Reasons to leave the banking system NOW
Commerce Bank: A Cool Culture Reduced to a 'Footprint'
Posted by Christopher Stevenson
I'm feeling a bit blue today. Why? When I woke up this morning, the first thing I read on my Google home page was that Commerce Bancorp is being acquired by Toronto-Dominion Bank (TD). It shouldn't really bother me; heck, there isn't even a Commerce Bank in Wisconsin. And I should have expected it, since former CEO Vernon Hill's indiscretions came to light. Nevertheless, it's hanging over my day the way the stench of sweaty kids and old fries looms in a McDonald's PlayPlace. But, why should I care?

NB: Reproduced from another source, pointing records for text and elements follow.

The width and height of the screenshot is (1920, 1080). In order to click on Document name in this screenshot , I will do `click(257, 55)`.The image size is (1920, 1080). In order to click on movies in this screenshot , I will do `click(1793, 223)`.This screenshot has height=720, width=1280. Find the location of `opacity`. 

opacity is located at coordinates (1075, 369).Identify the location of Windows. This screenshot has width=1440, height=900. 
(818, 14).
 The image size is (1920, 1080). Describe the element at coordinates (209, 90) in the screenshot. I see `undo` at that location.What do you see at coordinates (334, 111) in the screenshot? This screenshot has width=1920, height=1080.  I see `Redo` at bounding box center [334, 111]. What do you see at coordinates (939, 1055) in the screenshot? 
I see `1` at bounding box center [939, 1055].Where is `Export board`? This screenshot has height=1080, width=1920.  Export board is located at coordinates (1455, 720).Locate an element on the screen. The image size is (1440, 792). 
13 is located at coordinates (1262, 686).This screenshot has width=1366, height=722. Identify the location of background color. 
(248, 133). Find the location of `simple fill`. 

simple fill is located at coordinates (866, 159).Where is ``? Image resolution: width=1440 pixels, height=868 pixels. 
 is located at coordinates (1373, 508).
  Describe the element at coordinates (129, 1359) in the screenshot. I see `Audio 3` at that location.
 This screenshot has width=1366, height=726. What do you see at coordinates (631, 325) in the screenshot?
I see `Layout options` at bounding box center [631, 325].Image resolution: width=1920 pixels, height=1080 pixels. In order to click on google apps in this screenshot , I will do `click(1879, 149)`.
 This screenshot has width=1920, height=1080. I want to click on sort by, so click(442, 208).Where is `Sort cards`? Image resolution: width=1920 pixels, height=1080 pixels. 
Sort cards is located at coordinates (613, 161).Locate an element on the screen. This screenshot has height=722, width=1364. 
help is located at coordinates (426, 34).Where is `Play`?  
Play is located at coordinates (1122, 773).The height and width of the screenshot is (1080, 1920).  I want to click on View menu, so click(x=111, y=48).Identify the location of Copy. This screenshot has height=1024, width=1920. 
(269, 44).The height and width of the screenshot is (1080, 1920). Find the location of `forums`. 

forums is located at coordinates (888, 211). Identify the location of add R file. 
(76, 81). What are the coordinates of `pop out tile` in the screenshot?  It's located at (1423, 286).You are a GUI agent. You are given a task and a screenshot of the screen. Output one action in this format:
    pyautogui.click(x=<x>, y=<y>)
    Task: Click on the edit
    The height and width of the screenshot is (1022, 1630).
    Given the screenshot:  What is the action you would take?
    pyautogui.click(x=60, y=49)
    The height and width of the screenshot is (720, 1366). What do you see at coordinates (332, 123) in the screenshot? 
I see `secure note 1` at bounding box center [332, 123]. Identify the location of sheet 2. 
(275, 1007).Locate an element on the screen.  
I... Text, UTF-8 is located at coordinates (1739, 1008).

I like the Commerce Bank model. Commerce is one of the few financial institutions that has broken through the white noise of financial services. They've made a name for themselves, not because of their guaranteed low rates (their rates stink) or their ability to serve all people (they advertise their crummy rates to help folks who are looking for good rates "opt-out" of their services), but because of their service culture.
They've built a culture around making banking a retail experience, calling their branches "stores." They set the standard for longer hours and their staff is cheerful (one of their hiring standards is that new hires must smile in a resting state). And they've been the focus of a Harvard Business School case study and included in Bill Taylor and Polly LaBarre's Mavericks at Work. Not many FIs can claim the amount of positive press that Commerce has earned. It's a model I wish CUs had figured out first (minus the crooked CEO, of course).
The question lingers: Will Commerce Bank lose its identity in this acquisition? It seems to me that TD would be foolish to mess with success, but you never know. How much tolerance will TD have for the radical step-child? Will Commerce become just another mediocre player? Could be.
When I read the press release, I saw nothing about Commerce's unique culture or strategy. What I saw was this:
"The combination of Commerce with TD Banknorth doubles the scale of our U.S. banking business and accelerates our transformation to a leading North American financial institution," said Ed Clark, President and Chief Executive Officer, TD Bank Financial Group. "Commerce brings an impressive geographic footprint and market share in a contiguous region and a complementary North American retail banking business model."
Size. Footprint. Market share. Doesn't seem like TD has much interest in Commerce for what made Commerce great, does it? Well, on the bright side, if Commerce goes mediocre, it's one less player standing in credit unions' way.
Hmm, my day just got a little brighter.